EXERCISE OBJECTIVE: Would you reproduce exactly the lines below from the one holding "Screen dimensions: 1568x773" through the one holding "934x581 pixels.", inclusive, and no others?

********************

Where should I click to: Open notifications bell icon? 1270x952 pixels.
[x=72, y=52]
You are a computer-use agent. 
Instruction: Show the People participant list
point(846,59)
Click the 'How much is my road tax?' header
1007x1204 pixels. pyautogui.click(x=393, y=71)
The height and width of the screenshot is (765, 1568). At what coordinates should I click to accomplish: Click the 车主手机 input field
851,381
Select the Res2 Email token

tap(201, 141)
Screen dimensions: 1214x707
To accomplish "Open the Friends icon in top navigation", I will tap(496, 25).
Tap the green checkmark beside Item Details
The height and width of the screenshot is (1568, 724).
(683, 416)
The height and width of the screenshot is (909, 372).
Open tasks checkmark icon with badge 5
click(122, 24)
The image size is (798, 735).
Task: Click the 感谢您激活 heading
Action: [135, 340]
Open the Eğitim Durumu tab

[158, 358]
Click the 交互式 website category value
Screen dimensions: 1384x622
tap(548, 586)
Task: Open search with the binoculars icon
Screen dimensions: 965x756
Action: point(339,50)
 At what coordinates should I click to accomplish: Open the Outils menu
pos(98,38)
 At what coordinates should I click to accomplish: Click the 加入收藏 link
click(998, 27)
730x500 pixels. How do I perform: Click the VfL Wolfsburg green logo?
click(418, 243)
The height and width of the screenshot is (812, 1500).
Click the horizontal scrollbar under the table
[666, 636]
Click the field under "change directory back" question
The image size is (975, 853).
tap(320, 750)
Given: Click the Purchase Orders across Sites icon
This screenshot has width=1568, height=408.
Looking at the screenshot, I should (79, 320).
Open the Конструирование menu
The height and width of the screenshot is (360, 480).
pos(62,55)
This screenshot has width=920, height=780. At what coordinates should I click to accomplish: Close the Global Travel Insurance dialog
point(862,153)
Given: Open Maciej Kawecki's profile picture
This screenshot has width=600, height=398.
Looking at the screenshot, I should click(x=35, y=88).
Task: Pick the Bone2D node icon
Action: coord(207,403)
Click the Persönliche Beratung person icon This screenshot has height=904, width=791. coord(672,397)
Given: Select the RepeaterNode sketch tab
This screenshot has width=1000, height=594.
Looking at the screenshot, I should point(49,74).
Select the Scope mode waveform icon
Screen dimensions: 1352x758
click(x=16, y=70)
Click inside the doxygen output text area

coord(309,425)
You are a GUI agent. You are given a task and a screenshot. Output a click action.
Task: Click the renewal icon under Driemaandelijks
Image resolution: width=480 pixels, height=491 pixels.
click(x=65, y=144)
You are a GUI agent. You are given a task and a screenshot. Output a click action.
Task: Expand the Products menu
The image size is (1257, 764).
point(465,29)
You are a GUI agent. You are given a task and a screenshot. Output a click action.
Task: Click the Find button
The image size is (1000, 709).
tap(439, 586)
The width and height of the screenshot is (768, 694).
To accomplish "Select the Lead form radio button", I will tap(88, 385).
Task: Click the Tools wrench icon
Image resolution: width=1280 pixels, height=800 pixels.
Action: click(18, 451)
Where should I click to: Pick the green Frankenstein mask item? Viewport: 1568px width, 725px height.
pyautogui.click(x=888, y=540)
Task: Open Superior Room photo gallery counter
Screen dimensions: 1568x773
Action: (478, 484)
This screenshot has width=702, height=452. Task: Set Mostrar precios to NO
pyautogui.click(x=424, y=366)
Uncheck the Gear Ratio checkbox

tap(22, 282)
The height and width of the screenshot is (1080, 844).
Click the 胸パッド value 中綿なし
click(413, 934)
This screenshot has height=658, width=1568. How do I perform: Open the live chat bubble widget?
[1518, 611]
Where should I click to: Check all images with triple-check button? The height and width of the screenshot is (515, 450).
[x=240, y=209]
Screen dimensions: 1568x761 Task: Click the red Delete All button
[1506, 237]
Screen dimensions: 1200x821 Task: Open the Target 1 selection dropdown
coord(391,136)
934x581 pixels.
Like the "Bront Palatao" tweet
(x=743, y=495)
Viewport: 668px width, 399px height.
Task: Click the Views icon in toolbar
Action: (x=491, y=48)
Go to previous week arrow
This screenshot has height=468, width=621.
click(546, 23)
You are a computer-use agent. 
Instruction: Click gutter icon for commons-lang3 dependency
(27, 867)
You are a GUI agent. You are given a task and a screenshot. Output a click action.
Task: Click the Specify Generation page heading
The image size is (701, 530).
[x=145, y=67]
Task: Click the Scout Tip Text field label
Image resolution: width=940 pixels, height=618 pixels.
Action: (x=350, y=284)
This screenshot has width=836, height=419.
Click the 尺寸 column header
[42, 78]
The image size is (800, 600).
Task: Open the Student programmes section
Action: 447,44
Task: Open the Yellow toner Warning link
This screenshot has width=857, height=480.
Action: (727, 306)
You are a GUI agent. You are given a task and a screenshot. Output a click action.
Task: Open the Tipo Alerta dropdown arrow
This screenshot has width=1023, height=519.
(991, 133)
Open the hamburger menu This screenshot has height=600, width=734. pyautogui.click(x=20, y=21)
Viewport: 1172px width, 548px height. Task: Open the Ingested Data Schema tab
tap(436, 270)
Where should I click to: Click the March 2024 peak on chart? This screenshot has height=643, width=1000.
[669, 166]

********************

RESPONSE AREA:
Screen dimensions: 1568x773
Action: (478, 484)
This screenshot has width=702, height=452. Task: Set Mostrar precios to NO
pyautogui.click(x=424, y=366)
Uncheck the Gear Ratio checkbox

tap(22, 282)
The height and width of the screenshot is (1080, 844).
Click the 胸パッド value 中綿なし
click(413, 934)
This screenshot has height=658, width=1568. How do I perform: Open the live chat bubble widget?
[1518, 611]
Where should I click to: Check all images with triple-check button? The height and width of the screenshot is (515, 450).
[x=240, y=209]
Screen dimensions: 1568x761 Task: Click the red Delete All button
[1506, 237]
Screen dimensions: 1200x821 Task: Open the Target 1 selection dropdown
coord(391,136)
934x581 pixels.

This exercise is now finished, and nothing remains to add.